• [About this task]: Write out the entries below exactly, starting at the first line and stopping after the line that contains "The image size is (440, 244)."; skip all pictures.

Dataset entries
━━━

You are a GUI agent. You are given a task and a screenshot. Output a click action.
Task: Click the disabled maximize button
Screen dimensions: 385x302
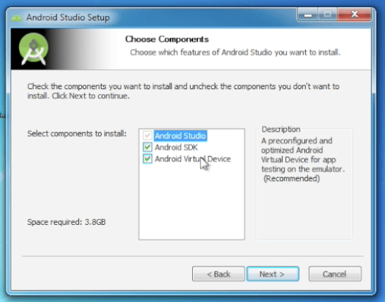(327, 15)
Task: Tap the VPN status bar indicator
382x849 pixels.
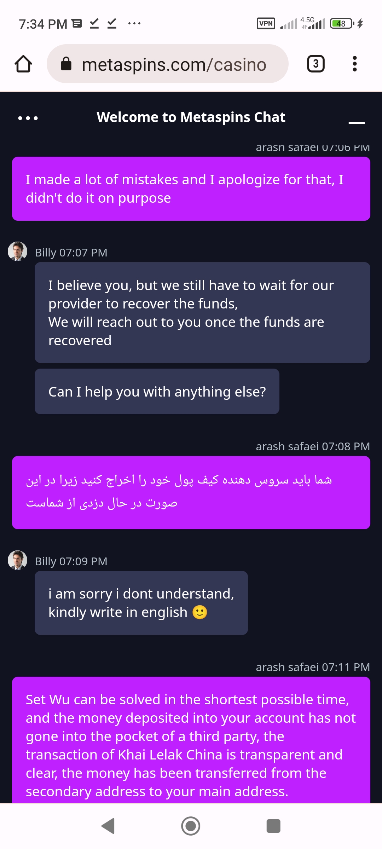Action: pyautogui.click(x=266, y=24)
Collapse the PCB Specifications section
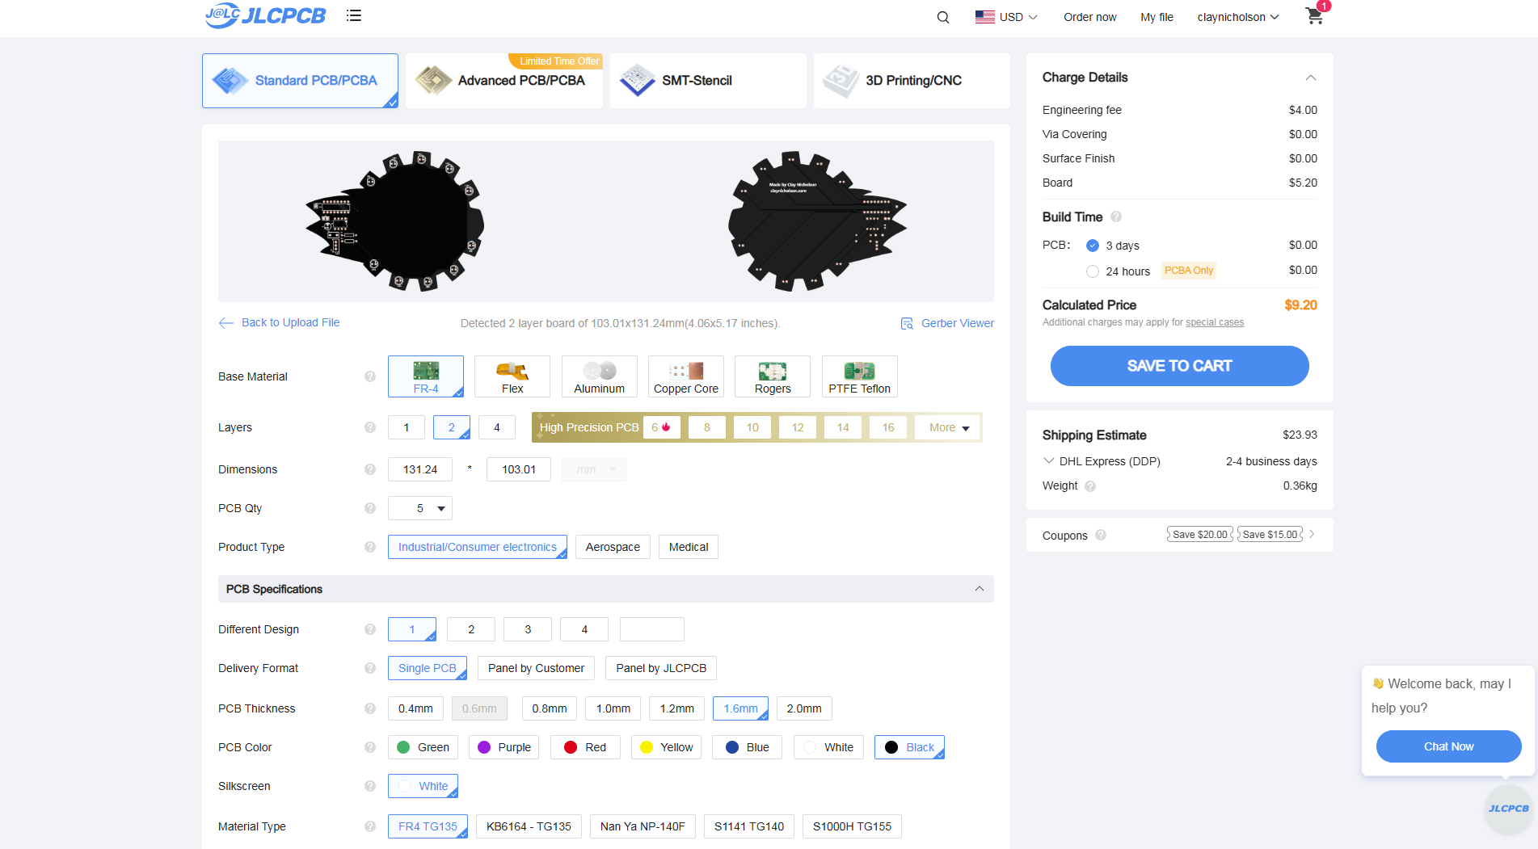 pyautogui.click(x=980, y=589)
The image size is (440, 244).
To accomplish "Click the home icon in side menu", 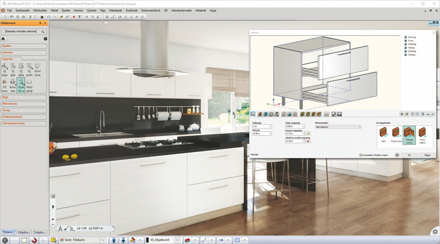I will click(3, 39).
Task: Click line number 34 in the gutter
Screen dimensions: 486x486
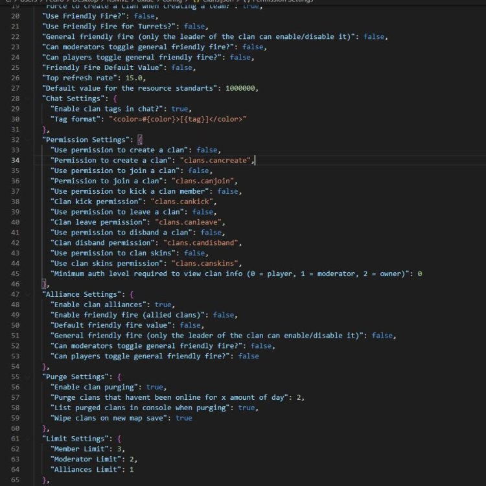Action: [15, 160]
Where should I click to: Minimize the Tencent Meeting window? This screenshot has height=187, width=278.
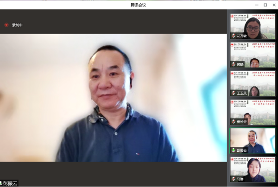click(x=255, y=5)
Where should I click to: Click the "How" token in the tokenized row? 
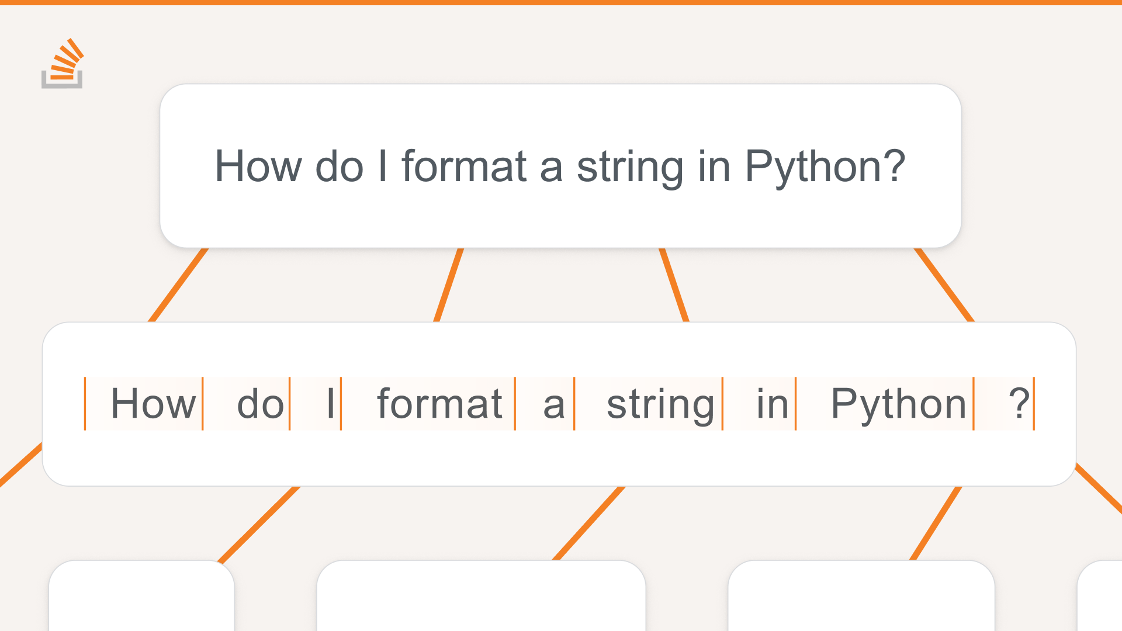(153, 404)
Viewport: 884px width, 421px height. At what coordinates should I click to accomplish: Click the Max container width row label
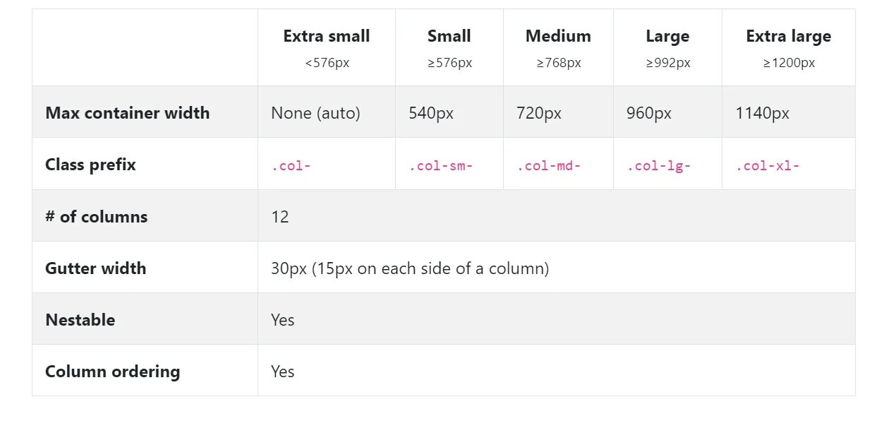pyautogui.click(x=128, y=113)
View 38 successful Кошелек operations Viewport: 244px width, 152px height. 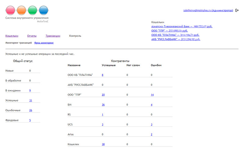point(103,144)
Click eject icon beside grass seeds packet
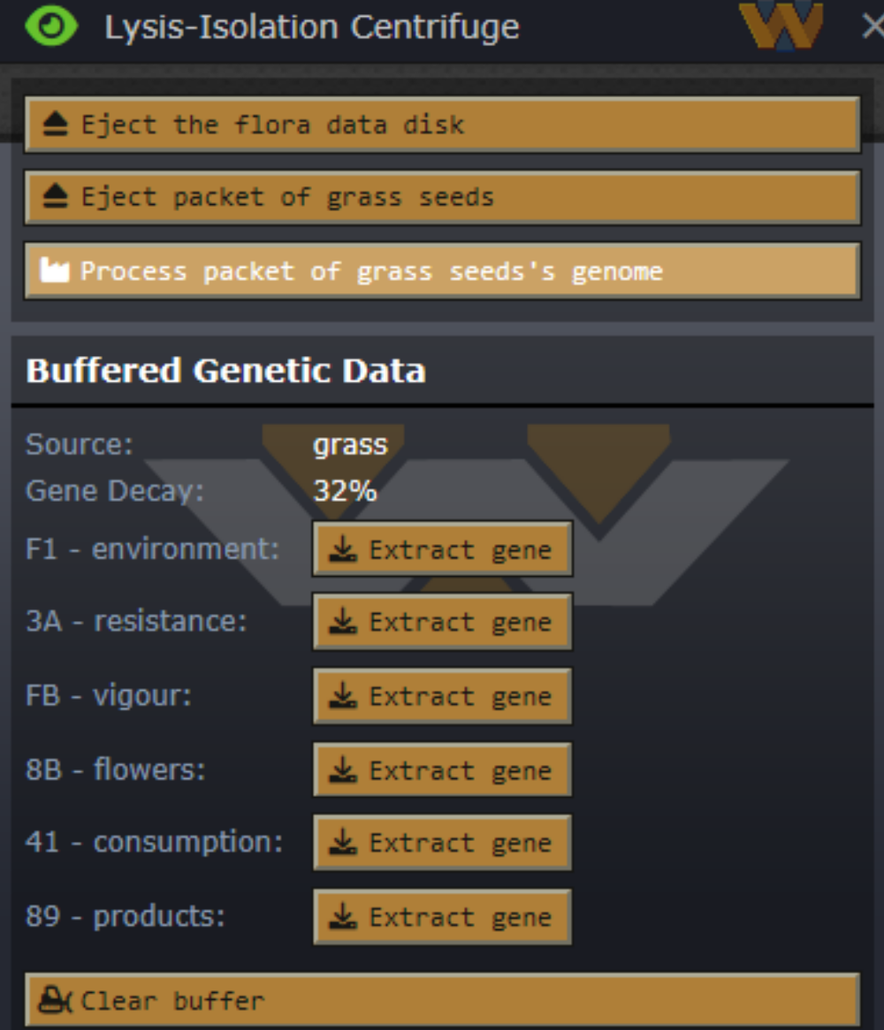Image resolution: width=884 pixels, height=1030 pixels. [x=55, y=197]
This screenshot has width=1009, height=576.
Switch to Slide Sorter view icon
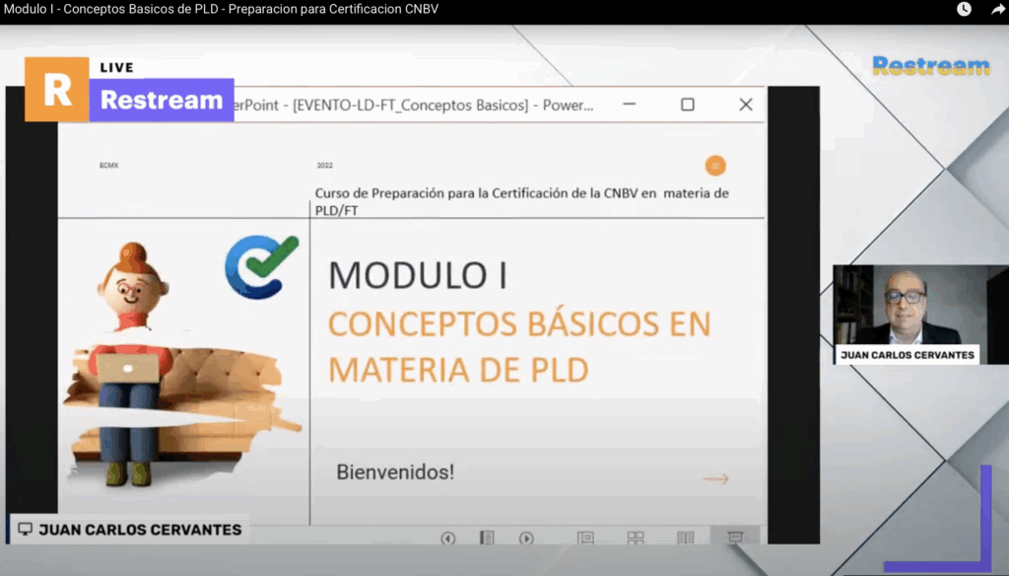(636, 539)
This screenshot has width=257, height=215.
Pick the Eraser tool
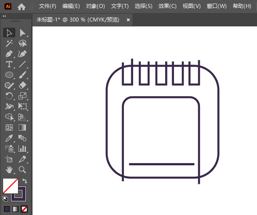pyautogui.click(x=22, y=85)

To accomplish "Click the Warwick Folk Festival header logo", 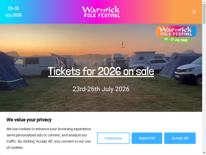I will pyautogui.click(x=101, y=12).
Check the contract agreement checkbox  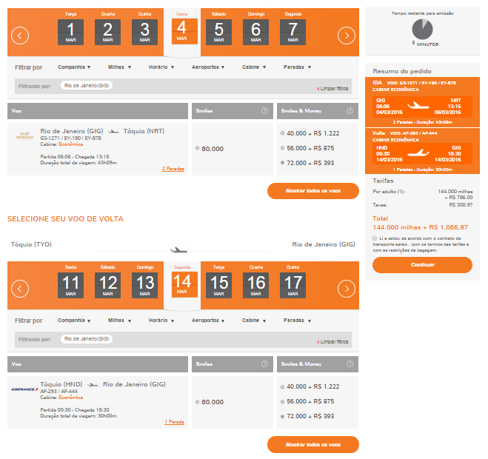pyautogui.click(x=375, y=238)
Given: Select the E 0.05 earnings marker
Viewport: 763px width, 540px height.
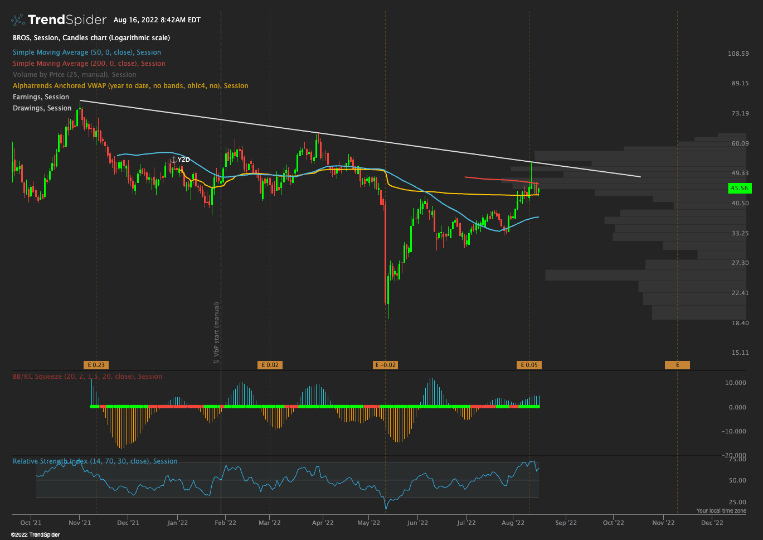Looking at the screenshot, I should [529, 365].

━━━

• [Your response]:
You are a GUI agent. You are given a task and a screenshot. Output a click action.
Task: Click the disabled maximize button
Screen dimensions: 385x302
(327, 15)
Task: Tap the VPN status bar indicator
382x849 pixels.
Action: pyautogui.click(x=266, y=24)
Collapse the PCB Specifications section
 pyautogui.click(x=980, y=589)
The image size is (440, 244).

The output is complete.